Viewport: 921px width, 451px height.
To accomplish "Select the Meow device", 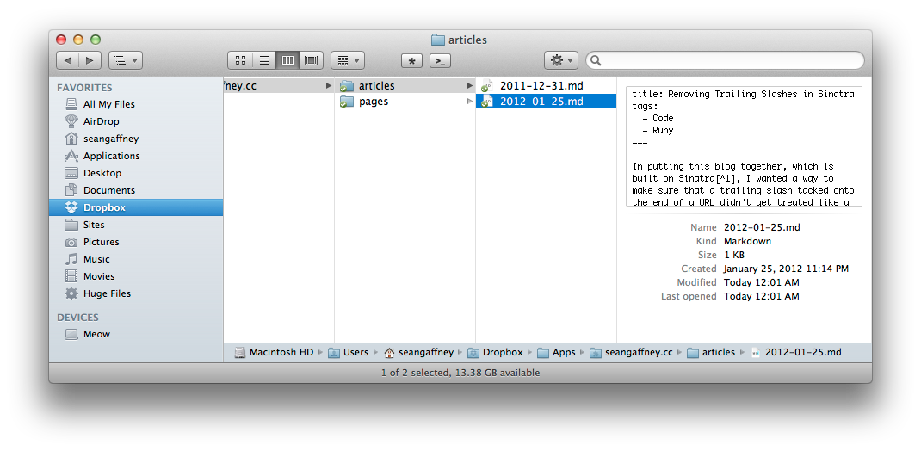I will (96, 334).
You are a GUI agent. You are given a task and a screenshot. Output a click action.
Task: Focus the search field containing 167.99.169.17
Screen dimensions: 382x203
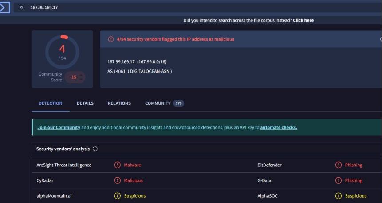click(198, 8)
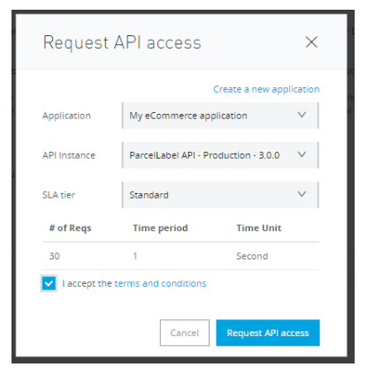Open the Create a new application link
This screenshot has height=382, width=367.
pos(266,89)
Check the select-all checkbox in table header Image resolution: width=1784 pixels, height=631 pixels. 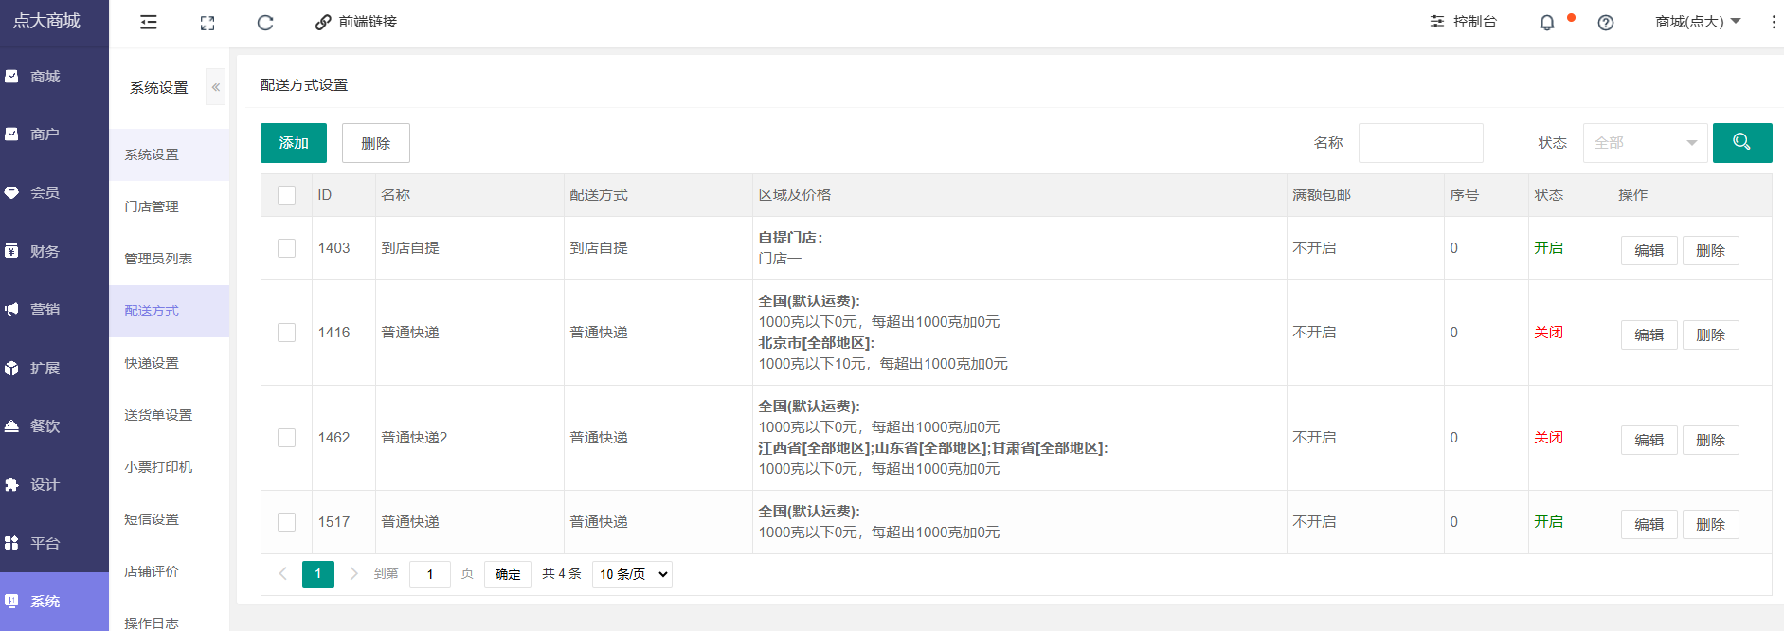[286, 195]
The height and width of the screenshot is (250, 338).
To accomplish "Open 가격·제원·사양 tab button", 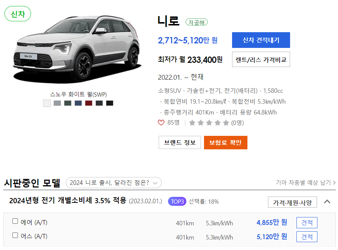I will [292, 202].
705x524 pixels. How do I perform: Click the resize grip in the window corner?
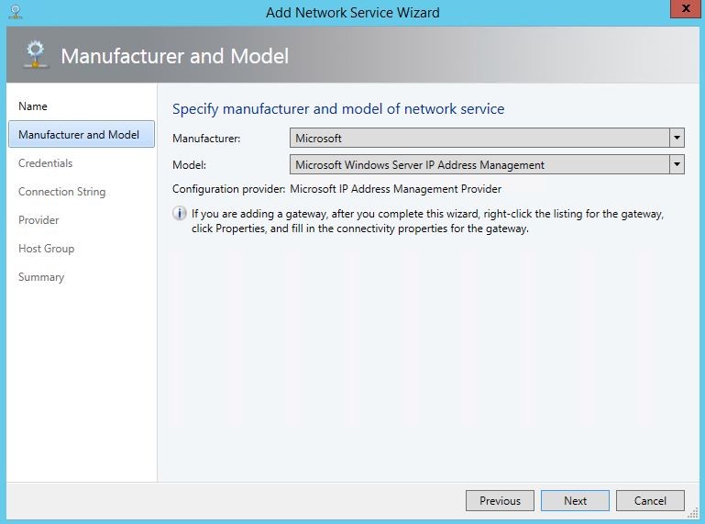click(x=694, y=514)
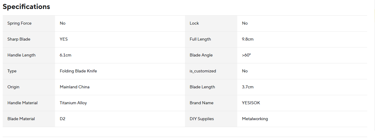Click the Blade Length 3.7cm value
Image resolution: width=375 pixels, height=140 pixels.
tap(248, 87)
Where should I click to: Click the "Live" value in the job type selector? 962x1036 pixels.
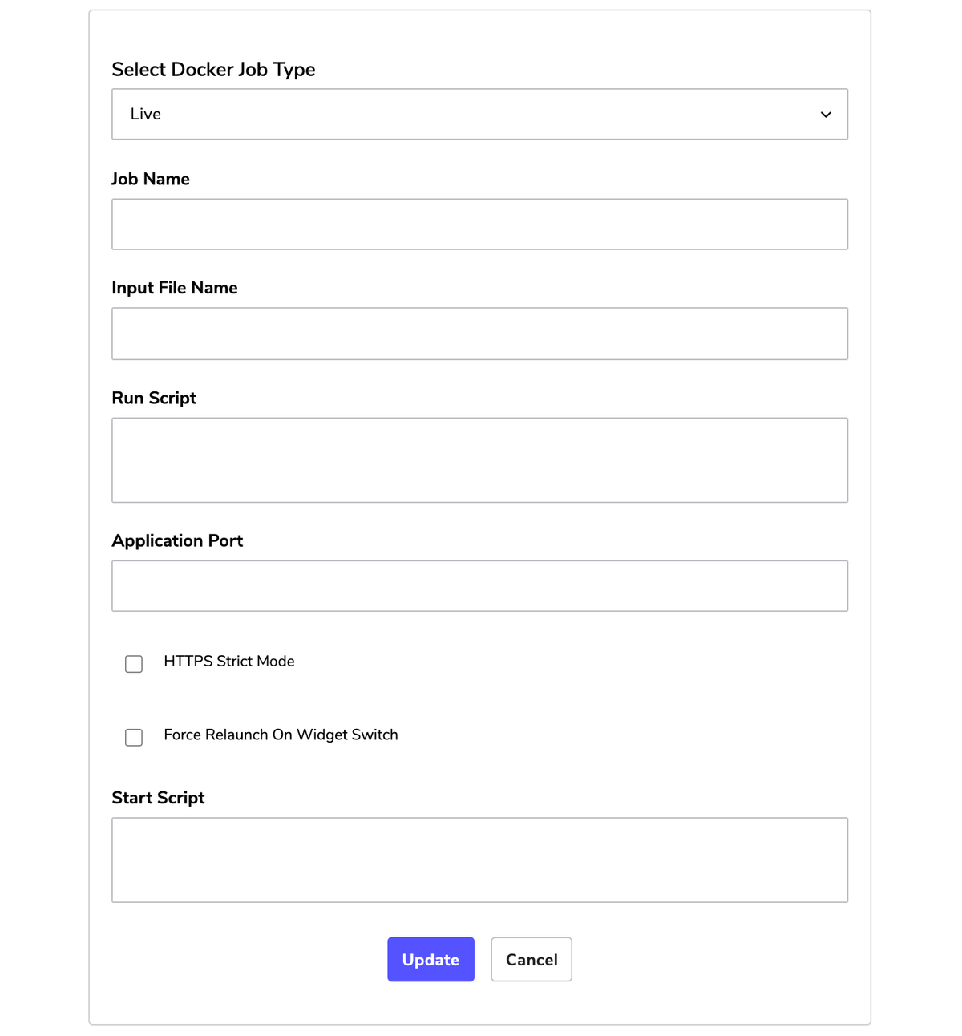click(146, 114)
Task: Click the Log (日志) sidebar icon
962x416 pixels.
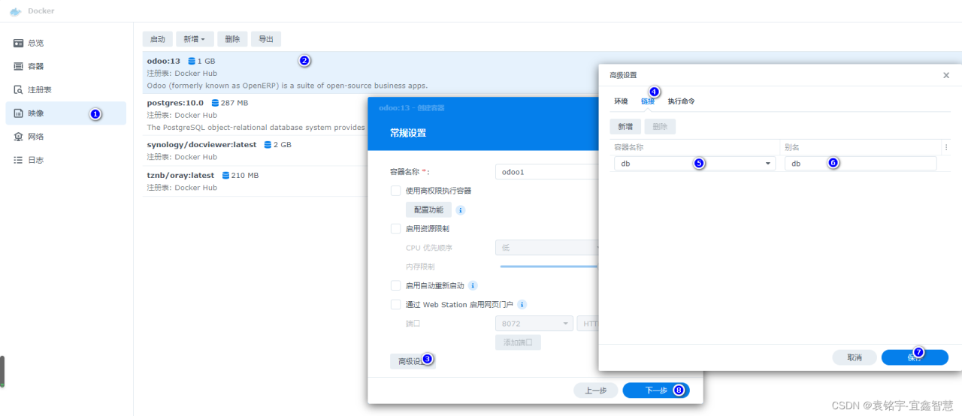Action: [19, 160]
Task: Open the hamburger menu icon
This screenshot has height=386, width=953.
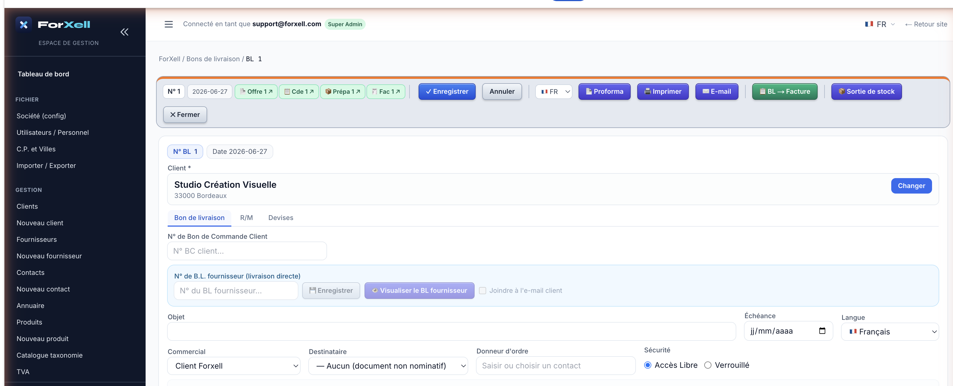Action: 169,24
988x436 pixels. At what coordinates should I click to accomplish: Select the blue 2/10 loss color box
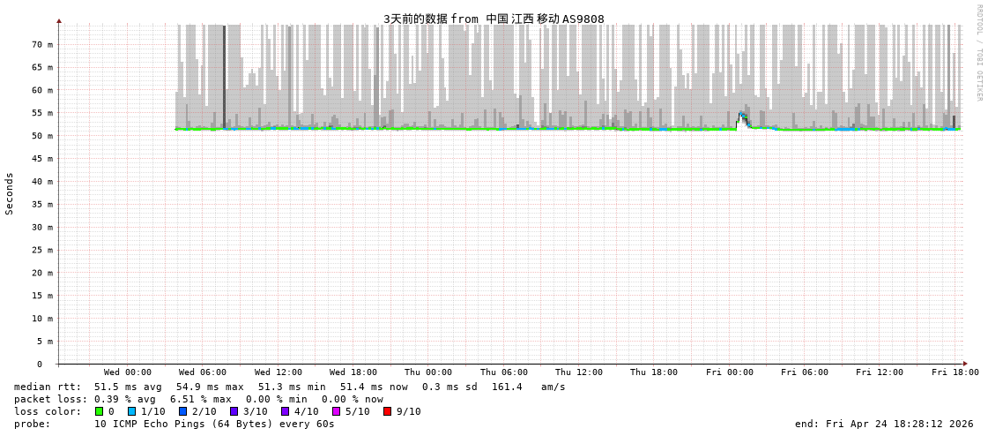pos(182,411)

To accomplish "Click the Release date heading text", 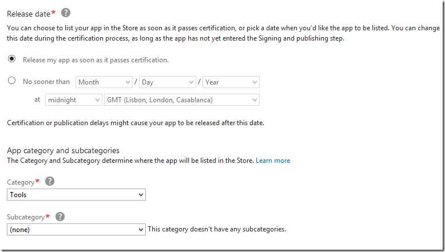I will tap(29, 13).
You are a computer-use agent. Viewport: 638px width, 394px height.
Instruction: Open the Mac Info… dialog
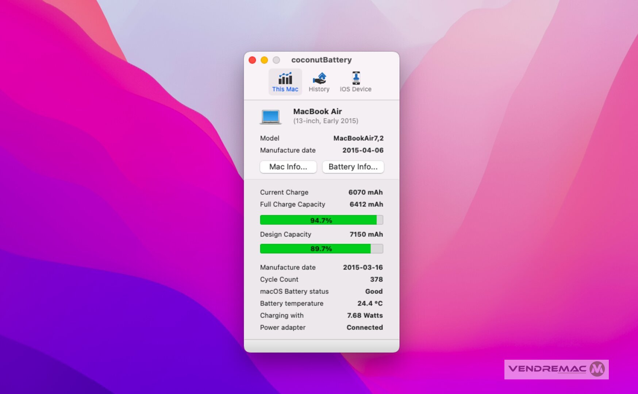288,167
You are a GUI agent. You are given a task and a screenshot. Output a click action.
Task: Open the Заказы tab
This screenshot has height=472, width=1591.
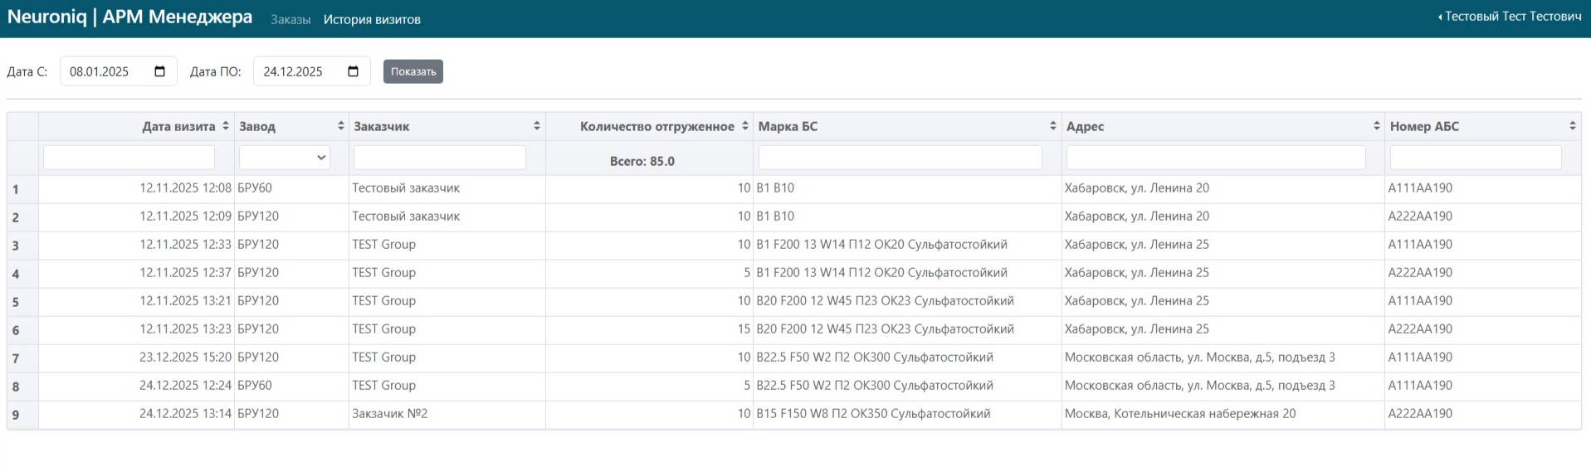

- [Work request] Copy out, from the data above, every line holding the word "Viewport".

- [Solved exercise]
Viewport: 921px width, 451px height.
You are a computer-use agent. Viewport: 638px width, 394px height.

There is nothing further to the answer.